2009年02月04日 | Weblog
 先月22日、東京へ出る用事ができたので、ついでにかねてから観たいと思っていた映画に行くことにした。角川映画の『禅』という映画である。今はインターネットで事前に調べれば、どこの映画館で観ることができるか、簡単に調べられる。用事が新宿だったので、用事を終えてから、角川シネマ新宿映画館で13:15の回の上映に間に合った。

 私は、離婚という人生の最悪の事態に、30年前、ただ為す術もなく翻弄された。二人の子どもを守ろうとすればするほど、燃えるような嫉妬と怨念に囚われた。知人の紹介で家から車で約一時間の禅寺に坐禅に通った。朝3時に起きて、できるだけ毎日2年間通った。よほどの形相だったのだろう。禅寺の和尚に「相手が憎いか?ならば坐禅で相手を殺せ!坐禅で憎み尽くせ!坐禅でだけだぞ!わかるな」と教えられた。この教えによって、私は自分の状況と向き合った。逃げることなく真正面から対峙した。苦しくて悔しくて憎くて、脂汗をかいた。涙も流れた。坐禅とこの教えのおかげで、私は何とか自分を破滅への暴走から救った。

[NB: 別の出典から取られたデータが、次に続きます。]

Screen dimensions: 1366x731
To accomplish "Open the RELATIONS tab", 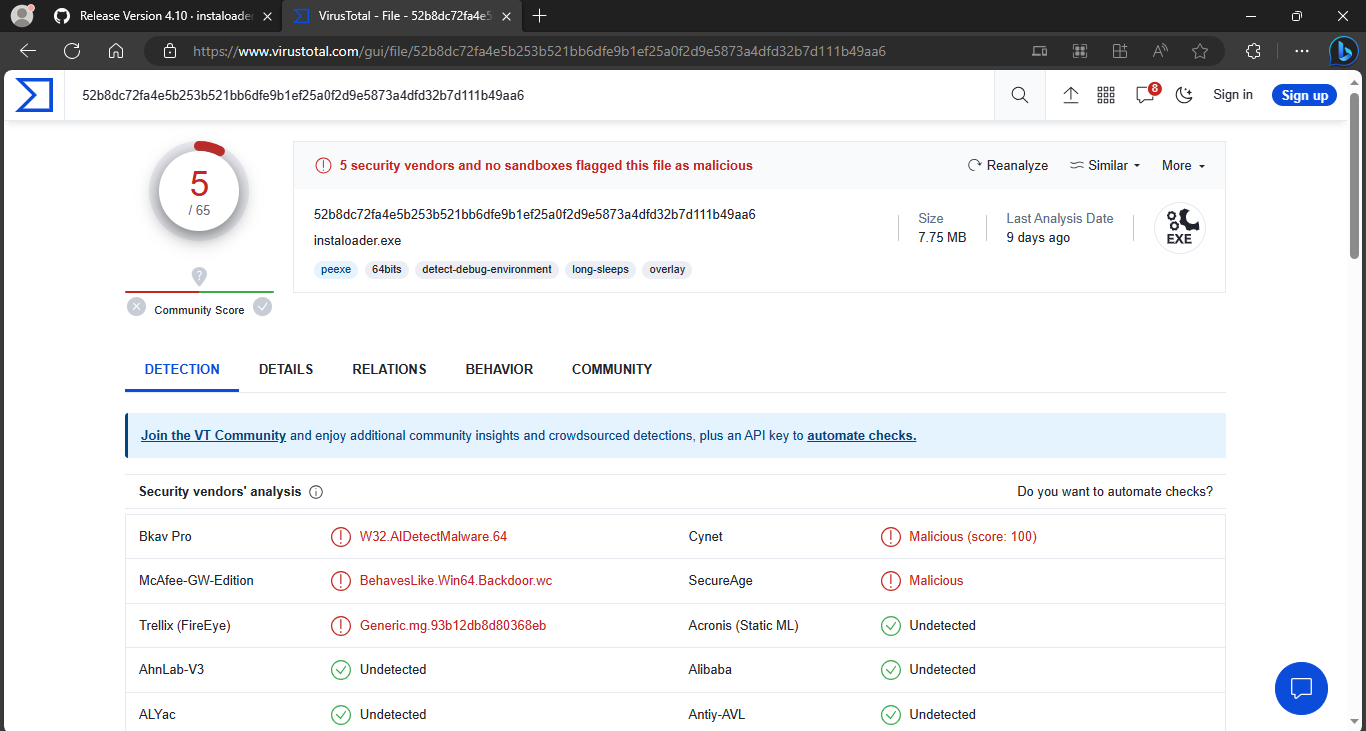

 冬、寺に着くと凍った水場の氷を割って、水を頭から被って、身を清めた。寒さで歯をガジガジ言わせて、坐った。あれほどの寒さが、じわじわと自分の36.5度の体温で温まってきた。その温かさに自分が生きていることの感謝を感じた。自分を愛おしく感じた。自分を大切に生きようと思った。坐禅を続けていると、苦しめるのは自分の体重である。最初教えられた「坐禅で相手を殺せ!坐禅でだけ思い切り相手を憎め!」は坐禅を継続するにつれ、潮が引くように納まってきた。私の問題の全ての原因は自分にあると、体重による体の痛みが教えてくれた。

 『禅』という映画を通して自分の過去を見ていた。坐禅を開拓した道元とは比べるべくもない小さな存在である。現在私は禅寺に行くこともない。離婚という挫折がなければ、坐禅をすることはなかった。道元は最後の最後まで坐禅を続けた。一時の坐禅ではあったが、坐禅が現在の私を作った、と信じている。再びあの荒修行ができるとは、思わない。人間、追い詰められると、信じられないほどの力を発揮できる。坐禅の経験のない人々にとって、この『禅』という映画は、退屈に違いない。そう感じる人は、自分の今までの人生が恵まれていたとあらためて考えて欲しい。普通の幸せな道を外れてしまった者たちは、ああでもせねば立ち直れないと観て欲しい。

 人間は、できるだけいろいろな経験を積んだほうがよい。傷つき、挫折し、打ちのめされた者のみが、それを乗り越えた時、持てる優しさがある。私はキリスト教を学び、坐禅して、ヒンズー教の国に3年住み、イスラム教の国々に都合6年住み、キリスト教の正教の国々に4年住んだ。これだという宗教に出会うことは、できなかった。どの宗教を信じる人々も、理想の人間ではなかった。結局答えを見つけられないまま、私は人生を終えることになると思う。それで良いと思う。坐禅も結局私自身の宗教にならなかったが、道元が「あるがままに生きよ」と言う意味を、私は自分勝手に解釈している。私の生きる指針になっていることは、事実である。